= Preakness Stud =

Thoroughbred racing and breeding operation

Preakness Stud was the Thoroughbred horse racing and breeding operation established by Medway, Massachusetts businessman Milton H. Sanford in the Preakness section of Wayne, New Jersey at what today is the corner of Valley Road and Preakness Avenue.

Milton Sanford named one of his horses Preakness who won the first running of the Dinner Party Stakes and for whom the Preakness Stakes is named.

==Kentucky stud farm==
Milton Sanford expanded his breeding operation to the Bluegrass region of Kentucky with the acquisition of the 544 acre North Elkborn Stock Farm in Lexington which he renamed the Preakness Stud.

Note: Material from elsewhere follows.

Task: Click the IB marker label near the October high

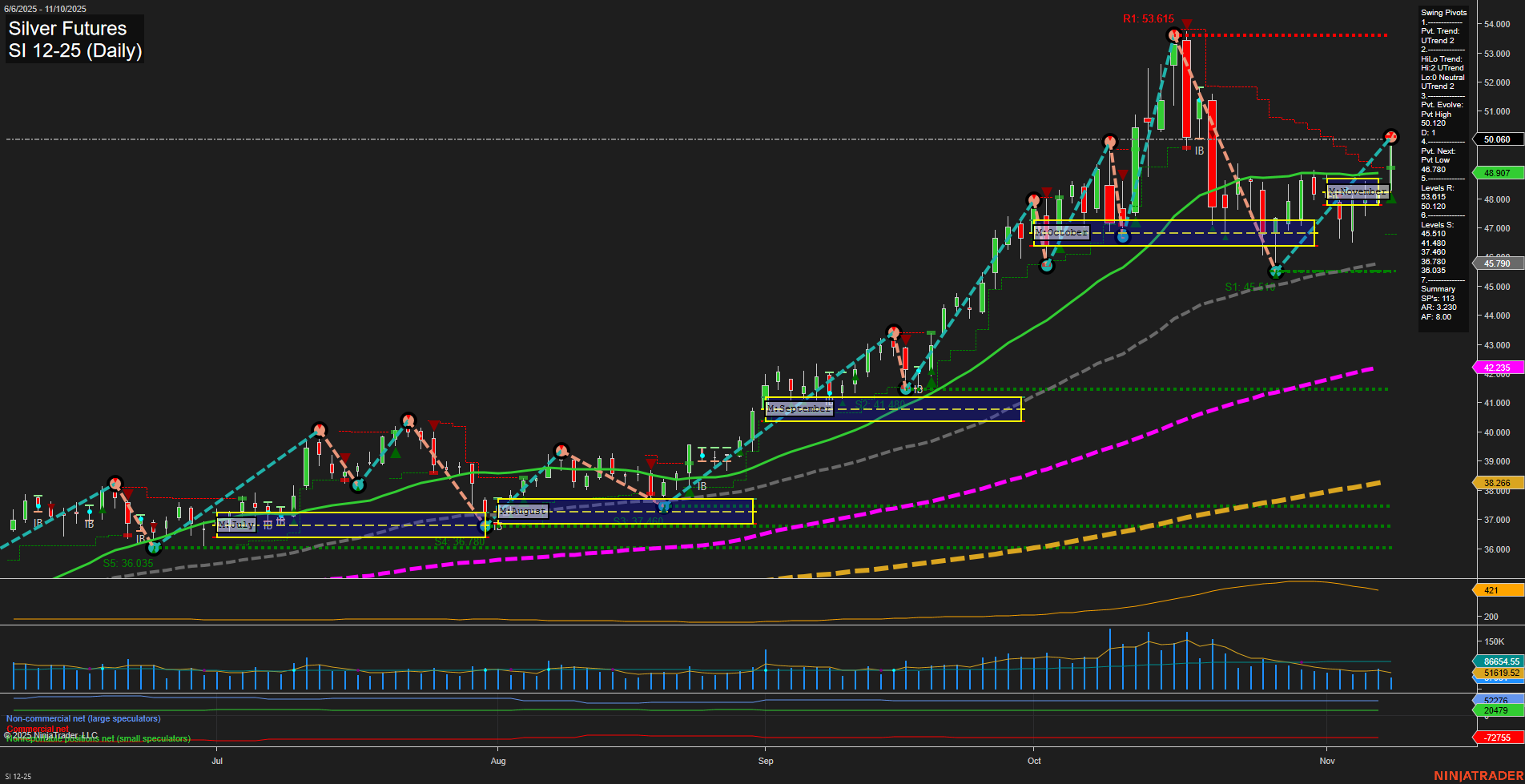Action: [1199, 150]
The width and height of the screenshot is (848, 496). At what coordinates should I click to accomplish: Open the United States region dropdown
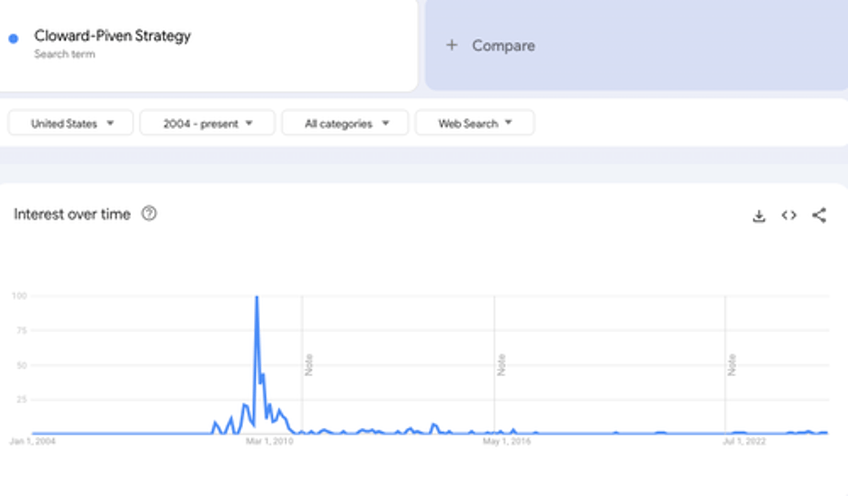70,123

One of his stallions at stud in Kentucky was Virgil, who sired Kentucky Derby winners Hindoo, Ben Ali and Vagrant, plus Preakness Stakes winner, Vanguard, and the champion 2-year-old colt, Tremont. In 1881, the sixty-eight-year-old Milton Sanford sold the Kentucky Preakness stud and its fifty-nine horses to Daniel Swigert who renamed it Elmendorf Farm.

==James Galway==
Preakness Stud was purchased by James Galway in 1881. A prominent businessman and a member of the Board of Stewards of The Jockey Club, he raced under the nom de course Preakness Stables. In 1890, he won the Preakness Stakes with Montague trained by Edward Feakes. Galway worked to improve the Stud's breeding operation that would produce the 1895 Preakness and Belmont Stakes winner, Belmar.